President Joe Biden's administration intends to set a high bar for the carbon-intensity of hydrogen produced from natural gas, as it decides how to spends billions of dollars the US Congress has appropriated with the goal of making "clean" hydrogen a reality.
The US Energy Department is tasked with spending $1.9bn/yr over the next five fiscal years to kick-start a "clean hydrogen economy" under the bipartisan infrastructure law that Biden signed last month. Biden administration officials say funding needs to align with a congressional goal to significantly reduce the carbon emissions of hydrogen, compared to the conventional method of producing hydrogen through steam methane reforming.
US energy secretary Jennifer Granholm told industry officials today that controlling methane leaks across the supply chain was a key part of qualifying as clean hydrogen. She cited an academic study released this summer that found "blue hydrogen," which pairs carbon capture with steam methane reforming, would result in greater carbon emissions than just burning natural gas, since producing steam requires large amounts of natural gas.
"I want to be able to prove them wrong, that we can button it up, and that we can do hydrogen that has natural gas as a feed, but we are going to do in a way that is zero carbon emissions," Granholm said today to oil and gas executives on the National Petroleum Council, which is tasked with offering advice to the energy secretary.
The National Petroleum Council, at Granholm's request, today agreed to prepare a study focusing on ways to scale up the production of low- and zero-carbon hydrogen, while also reducing barriers to transportation, storage, liquefaction and end use. Chevron chief executive Mike Wirth will serve as chair for preparing the study.
US oil and gas companies that see hydrogen as a pathway to reaching carbon goals are trying to ensure that a share of the $9.5bn in hydrogen funds in the infrastructure law remains open to the sector. American Air Liquide chief executive Michael Graff asked Granholm how to ensure spending is "inclusive of all hydrogen production pathways." Wirth asked about how to use industry experience with large projects and methane reforming, as the Energy Department works to spend $1.6bn/yr over the next five years on regional clean hydrogen hubs.
Granholm said the administration will consider issues like job creation, potential effects on disadvantaged communities and other issues when it decides where to site at least four regional hydrogen hubs, which by statute will need to use a variety of feedstocks including natural gas. But she also reiterated the need for hydrogen to be low in emissions, no matter the feedstock.
"When we say clean, we are talking about zero carbon," Granholm said. That means if it is natural gas, if it is steam methane reforming, we have to make sure that both CO2 is captured, as well as methane leaks are addressed."
Environmentalists and some Democratic lawmakers that while there is promise in using renewable energy and electrolysis to produce "green hydrogen," along with other zero-carbon sources of hydrogen, they want to avoid a rush into building out infrastructure that would increase reliance on fossil fuels.

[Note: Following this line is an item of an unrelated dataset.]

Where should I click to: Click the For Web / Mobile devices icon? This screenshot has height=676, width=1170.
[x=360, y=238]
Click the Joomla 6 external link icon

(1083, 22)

"They give it a fancy name, they call it blue hydrogen, that sounds wonderful — it is fossil hydrogen," US senator Jeff Merkley (D-Oregon) said at an event today held by the Center for American Progress. "If we invest in fossil hydrogen, that is another new branch of the fossil fuel investment tree that digs the hole deeper."
The Energy Department is required by the infrastructure law to prepare for Congress a "clean hydrogen strategy and roadmap" by 14 May. Granholm said the agency will soon request public input on developing that strategy and roadmap.